It's not only one colour to consider. The lower part of the seat tube and down tube can be different to the cross bar. Then there's the bands on the main tubes - how many and what colour? Not forgetting the font style and colour of the famous Rourke decals.

To confuse the issue even more there are now an abundant array of various coloured anodised components (hubs, head sets, bottom brackets…) available of which I am a great fan. Going down the road of fitting extravagantly coloured component’s makes choosing frame colour scheme the more difficult.

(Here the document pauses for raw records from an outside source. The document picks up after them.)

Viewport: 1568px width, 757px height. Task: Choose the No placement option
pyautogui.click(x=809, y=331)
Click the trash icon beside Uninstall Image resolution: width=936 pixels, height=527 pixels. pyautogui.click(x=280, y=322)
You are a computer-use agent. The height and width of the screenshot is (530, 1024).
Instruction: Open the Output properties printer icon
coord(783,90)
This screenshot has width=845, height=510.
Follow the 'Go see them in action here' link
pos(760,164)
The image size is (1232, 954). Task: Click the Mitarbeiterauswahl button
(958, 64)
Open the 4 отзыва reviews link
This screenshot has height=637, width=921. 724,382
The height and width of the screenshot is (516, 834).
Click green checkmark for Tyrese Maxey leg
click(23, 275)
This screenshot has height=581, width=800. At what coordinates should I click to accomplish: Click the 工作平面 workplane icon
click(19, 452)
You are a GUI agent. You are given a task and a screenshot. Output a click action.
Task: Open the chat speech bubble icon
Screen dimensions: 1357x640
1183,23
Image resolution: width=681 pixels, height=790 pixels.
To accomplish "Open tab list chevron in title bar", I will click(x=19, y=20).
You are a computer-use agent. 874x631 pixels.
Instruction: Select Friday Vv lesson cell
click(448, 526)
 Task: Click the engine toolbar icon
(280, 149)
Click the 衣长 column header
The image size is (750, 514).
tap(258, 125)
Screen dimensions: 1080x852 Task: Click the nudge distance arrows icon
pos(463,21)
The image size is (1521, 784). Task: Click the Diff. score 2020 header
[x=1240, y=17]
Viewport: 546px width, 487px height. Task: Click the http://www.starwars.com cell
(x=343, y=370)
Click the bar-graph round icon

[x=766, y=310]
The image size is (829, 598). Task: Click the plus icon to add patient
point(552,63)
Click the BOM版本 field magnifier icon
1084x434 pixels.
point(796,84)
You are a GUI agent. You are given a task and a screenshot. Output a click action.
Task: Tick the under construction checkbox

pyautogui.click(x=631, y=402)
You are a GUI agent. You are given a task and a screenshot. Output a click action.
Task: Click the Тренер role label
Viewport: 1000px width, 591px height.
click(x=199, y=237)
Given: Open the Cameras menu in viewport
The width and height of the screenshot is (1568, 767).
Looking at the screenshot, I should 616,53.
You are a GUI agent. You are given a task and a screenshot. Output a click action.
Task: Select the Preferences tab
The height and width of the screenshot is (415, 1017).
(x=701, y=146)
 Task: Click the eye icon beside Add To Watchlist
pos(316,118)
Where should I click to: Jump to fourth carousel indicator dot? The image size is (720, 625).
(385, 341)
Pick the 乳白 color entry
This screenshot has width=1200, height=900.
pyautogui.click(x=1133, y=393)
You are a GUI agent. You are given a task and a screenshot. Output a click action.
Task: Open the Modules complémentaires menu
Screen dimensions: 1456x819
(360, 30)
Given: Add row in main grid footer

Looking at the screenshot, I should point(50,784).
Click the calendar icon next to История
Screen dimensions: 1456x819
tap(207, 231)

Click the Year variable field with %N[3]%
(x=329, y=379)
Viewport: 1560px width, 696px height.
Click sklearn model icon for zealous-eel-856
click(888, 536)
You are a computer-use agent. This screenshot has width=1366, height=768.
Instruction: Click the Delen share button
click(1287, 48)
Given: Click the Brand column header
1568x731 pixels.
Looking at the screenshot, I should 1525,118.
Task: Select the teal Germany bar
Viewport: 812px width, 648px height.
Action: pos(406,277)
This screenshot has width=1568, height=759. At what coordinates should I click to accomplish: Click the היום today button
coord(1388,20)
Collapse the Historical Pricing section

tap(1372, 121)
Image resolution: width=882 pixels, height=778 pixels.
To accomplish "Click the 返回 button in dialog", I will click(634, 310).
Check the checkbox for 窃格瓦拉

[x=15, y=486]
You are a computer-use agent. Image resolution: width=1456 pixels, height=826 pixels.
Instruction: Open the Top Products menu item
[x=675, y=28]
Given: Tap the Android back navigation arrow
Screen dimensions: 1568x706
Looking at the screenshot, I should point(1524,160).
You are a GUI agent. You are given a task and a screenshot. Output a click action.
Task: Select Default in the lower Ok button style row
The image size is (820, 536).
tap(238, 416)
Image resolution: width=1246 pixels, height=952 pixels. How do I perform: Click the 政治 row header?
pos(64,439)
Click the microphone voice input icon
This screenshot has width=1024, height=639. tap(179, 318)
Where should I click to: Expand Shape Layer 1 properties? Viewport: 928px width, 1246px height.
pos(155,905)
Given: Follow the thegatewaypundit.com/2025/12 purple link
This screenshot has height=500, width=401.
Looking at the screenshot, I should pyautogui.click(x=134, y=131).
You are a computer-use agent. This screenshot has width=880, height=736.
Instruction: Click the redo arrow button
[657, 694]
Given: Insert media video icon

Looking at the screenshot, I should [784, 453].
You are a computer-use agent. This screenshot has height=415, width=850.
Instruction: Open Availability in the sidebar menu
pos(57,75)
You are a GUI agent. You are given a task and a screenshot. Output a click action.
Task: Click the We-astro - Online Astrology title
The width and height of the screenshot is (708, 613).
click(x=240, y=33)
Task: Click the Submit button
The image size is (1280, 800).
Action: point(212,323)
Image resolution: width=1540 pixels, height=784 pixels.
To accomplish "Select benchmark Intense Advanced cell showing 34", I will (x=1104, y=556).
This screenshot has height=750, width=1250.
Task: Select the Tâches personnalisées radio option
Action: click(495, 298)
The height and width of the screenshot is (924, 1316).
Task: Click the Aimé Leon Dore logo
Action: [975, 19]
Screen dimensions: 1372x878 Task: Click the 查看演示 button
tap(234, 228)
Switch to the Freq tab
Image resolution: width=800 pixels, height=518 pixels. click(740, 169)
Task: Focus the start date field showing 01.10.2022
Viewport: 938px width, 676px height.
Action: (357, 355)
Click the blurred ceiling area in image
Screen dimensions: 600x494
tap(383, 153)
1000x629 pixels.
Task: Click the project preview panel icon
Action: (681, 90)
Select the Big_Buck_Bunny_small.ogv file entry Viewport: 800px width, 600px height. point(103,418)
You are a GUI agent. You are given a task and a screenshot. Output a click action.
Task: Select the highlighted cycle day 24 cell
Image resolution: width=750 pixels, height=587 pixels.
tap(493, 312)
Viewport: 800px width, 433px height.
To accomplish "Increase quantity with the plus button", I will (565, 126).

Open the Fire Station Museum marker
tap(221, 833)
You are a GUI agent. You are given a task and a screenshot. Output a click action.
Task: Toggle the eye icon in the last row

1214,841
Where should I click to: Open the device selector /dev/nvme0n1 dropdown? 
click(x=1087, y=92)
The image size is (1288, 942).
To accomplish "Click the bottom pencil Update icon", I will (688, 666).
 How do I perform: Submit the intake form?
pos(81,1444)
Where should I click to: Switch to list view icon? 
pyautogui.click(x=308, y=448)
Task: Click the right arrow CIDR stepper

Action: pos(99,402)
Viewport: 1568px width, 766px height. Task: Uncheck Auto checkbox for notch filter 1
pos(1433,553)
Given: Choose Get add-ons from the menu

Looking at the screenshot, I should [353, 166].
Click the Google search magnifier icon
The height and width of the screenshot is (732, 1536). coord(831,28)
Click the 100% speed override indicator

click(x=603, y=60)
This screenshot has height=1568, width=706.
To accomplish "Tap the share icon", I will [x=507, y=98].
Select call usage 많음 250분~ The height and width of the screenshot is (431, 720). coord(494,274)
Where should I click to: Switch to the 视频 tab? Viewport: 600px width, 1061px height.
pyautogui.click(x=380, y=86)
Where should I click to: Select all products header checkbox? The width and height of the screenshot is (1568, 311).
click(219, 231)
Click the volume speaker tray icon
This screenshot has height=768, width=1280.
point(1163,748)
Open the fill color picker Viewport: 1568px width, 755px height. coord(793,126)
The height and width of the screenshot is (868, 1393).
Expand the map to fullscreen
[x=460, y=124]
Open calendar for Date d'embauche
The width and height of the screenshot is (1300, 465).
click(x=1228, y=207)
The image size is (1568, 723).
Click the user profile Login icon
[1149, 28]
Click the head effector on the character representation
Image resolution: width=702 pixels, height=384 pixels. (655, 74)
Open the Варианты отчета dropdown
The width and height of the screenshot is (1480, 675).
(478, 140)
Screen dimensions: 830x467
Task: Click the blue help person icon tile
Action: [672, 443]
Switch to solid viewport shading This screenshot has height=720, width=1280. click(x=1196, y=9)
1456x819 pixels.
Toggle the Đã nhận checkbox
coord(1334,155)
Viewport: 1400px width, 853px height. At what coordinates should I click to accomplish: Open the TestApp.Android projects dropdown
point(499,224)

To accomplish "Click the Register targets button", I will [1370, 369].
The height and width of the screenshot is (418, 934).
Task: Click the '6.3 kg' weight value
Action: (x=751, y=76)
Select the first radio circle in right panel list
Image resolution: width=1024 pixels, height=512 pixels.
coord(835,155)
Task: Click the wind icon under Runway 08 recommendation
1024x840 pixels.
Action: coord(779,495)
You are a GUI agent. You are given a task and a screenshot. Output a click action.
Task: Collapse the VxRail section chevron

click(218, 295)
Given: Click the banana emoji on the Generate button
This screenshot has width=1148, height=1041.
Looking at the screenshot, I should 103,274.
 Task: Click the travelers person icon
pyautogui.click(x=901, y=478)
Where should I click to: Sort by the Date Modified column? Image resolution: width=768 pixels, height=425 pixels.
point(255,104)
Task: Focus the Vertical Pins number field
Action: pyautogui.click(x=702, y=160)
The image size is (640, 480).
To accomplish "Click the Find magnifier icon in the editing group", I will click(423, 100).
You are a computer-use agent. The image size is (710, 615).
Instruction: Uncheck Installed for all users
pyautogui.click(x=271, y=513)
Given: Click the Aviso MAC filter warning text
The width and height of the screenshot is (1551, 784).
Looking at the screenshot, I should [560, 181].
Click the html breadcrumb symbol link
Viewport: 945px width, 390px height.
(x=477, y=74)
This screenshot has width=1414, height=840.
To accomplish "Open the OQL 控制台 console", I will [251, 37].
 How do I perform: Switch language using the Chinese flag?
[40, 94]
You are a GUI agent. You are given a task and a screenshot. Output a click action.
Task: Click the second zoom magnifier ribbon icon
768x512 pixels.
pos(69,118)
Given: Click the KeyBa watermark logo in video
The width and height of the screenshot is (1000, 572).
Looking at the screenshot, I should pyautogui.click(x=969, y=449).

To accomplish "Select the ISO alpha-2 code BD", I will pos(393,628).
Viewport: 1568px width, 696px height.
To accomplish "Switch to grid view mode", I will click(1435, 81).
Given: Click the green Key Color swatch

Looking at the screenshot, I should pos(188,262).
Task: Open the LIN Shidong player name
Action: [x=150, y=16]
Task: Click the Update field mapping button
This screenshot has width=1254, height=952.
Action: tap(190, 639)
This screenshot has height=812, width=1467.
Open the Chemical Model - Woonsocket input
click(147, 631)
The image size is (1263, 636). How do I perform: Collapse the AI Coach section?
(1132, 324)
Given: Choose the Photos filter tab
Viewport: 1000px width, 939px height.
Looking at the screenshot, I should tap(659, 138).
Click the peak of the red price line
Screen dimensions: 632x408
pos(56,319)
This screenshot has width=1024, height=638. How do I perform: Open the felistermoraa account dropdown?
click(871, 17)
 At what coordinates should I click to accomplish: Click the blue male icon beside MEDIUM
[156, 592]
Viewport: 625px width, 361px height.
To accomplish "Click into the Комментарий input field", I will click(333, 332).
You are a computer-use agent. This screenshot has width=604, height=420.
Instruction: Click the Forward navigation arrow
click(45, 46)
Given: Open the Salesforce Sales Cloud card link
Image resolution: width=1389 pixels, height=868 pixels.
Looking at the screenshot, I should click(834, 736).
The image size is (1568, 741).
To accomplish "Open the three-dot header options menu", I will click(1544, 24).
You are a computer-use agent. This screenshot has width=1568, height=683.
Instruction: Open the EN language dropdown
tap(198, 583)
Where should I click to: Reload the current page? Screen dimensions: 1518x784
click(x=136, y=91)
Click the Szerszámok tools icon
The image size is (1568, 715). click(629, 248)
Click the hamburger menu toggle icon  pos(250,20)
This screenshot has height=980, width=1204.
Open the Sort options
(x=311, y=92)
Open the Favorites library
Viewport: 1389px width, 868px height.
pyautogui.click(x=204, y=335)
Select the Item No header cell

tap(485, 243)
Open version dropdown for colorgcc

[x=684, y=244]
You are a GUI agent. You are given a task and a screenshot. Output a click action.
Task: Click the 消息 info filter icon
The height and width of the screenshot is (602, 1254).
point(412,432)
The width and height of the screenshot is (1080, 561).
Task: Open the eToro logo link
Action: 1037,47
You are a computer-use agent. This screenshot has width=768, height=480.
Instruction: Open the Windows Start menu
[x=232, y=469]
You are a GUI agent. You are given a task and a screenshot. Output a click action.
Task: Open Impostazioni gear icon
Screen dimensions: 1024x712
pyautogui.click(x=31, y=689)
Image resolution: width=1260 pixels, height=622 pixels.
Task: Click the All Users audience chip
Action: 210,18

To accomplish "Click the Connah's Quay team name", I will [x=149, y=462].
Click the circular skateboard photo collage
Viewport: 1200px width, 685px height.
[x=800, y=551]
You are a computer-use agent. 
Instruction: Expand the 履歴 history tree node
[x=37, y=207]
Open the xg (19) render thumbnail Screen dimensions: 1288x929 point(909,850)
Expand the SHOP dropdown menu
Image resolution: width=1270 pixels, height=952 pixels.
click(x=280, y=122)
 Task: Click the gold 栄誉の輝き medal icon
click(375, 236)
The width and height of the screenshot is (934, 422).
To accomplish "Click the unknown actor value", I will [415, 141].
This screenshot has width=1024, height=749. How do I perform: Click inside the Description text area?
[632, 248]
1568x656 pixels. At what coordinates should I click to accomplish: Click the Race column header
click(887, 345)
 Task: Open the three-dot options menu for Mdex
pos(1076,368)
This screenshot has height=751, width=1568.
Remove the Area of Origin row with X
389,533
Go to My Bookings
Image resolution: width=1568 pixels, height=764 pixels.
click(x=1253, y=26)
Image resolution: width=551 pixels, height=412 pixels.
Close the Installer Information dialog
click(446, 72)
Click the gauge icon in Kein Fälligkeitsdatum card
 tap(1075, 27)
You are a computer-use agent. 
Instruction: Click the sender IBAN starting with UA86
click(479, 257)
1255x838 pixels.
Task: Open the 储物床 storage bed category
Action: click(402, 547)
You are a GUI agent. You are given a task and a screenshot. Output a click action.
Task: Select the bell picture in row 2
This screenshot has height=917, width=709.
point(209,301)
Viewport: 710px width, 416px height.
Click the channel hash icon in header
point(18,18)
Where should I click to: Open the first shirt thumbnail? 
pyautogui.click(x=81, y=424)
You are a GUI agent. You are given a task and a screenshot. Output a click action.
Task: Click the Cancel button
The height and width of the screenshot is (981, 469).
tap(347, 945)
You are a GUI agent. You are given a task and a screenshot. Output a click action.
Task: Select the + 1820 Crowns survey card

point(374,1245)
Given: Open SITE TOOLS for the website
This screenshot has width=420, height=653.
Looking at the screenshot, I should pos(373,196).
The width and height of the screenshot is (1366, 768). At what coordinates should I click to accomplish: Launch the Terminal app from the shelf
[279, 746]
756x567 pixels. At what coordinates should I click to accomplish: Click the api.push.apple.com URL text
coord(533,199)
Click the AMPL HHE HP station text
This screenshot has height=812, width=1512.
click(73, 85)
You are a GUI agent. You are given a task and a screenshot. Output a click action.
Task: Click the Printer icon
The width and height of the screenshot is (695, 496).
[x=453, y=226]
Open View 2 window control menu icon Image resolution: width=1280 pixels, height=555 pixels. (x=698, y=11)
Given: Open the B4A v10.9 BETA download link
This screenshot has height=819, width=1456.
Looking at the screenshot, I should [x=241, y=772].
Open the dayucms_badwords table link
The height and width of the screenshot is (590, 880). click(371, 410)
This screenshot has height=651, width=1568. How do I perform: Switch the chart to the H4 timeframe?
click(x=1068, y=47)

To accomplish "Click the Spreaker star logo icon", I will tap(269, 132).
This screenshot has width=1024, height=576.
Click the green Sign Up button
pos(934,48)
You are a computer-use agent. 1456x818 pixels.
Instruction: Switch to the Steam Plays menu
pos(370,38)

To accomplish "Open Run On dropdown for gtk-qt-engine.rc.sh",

I don't want to end up riding a rainbow that will initiate migraines at 10 yards.  

Investigations

For the last 12 months, I have bubble sorted may way through a collection of about 50 photos of bikes that of which I like the colour in attempt to make a decision. This process has been fruitless. It’s been a different result every time.

Breakthrough

As I mentioned earlier, my first proper road bike was a pale blue Kalkhoff. My Dad bought it because it was the best in the shop with the best components but, to be honest, I was never fan of the colour (I never told my Dad).
After a couple of years of commuting to school every day, the bike started to look tatty so my Dad and I agreed that we strip down and repaint the frame.  I repainted by hand with a brush, applying multiple coats and finely rubbing down in-between to guarantee the perfect finish.

The end result was superb and more importantly in a colour that I loved. The fond memories of repainting and rebuilding are what have finally helped me to decide on a colour for my dream Rourke custom bike.  Nostalgia has finally helped me make a decision.

So, after almost 3 years of pondering, I finally have an appointment for a fitting at Rourke’s next week and I’ll be going armed with a chosen colour scheme for my new frame – unless I change my mind in the next 7 days!


BTW, I have applied to the ‘International Committee of Favourite Colours’ to officially have my favourite colour changed.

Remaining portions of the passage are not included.